No entanto, é importante notar que nem todos os rendimentos seguem o mesmo regime tributário. Rendimentos de aplicações financeiras, como ações, fundos e criptoativos, são tributados à alíquota fixa de 15% na declaração anual, enquanto receitas como aluguéis, royalties e prestação de serviços no exterior continuam sujeitas ao Carnê-Leão, com tributação mensal.

  • Rendimentos de aplicações financeiras: alíquota fixa de 15% na declaração anual
  • Receitas como aluguéis, royalties e prestação de serviços no exterior: tributação mensal com Carnê-Leão

Além disso, a declaração de bens no exterior segue sendo feita na ficha de “Bens e Direitos”, mas o nível de detalhamento exigido aumentou.
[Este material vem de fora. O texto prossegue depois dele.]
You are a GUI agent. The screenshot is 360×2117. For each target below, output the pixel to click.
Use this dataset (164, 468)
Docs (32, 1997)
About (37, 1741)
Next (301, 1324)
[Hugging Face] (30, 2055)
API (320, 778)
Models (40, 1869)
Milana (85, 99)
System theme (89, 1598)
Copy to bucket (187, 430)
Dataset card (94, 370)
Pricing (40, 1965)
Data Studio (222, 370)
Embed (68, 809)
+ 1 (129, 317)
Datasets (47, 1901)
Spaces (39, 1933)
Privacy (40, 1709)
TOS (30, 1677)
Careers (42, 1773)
É preciso informar corretamente o tipo de ativo, país de origem, valor de aquisição e outras características específicas.

O banco central também desempenha um papel importante na declaração de bens no exterior, pois é responsável por receber a Declaração de Capitais Brasileiros no Exterior (DCBE), que deve ser apresentada por pessoas físicas ou jurídicas residentes, domiciliadas ou com sede no Brasil que detenham bens, direitos e ativos de qualquer natureza no exterior, cujo valor total seja igual ou superior a US$ 1 milhão.

Para evitar erros e multas, é fundamental manter documentos organizados, como informes de corretoras, extratos e comprovantes de retenção no exterior. Além disso, é importante consultar um profissional contábil ou tributarista para garantir que a declaração seja feita corretamente.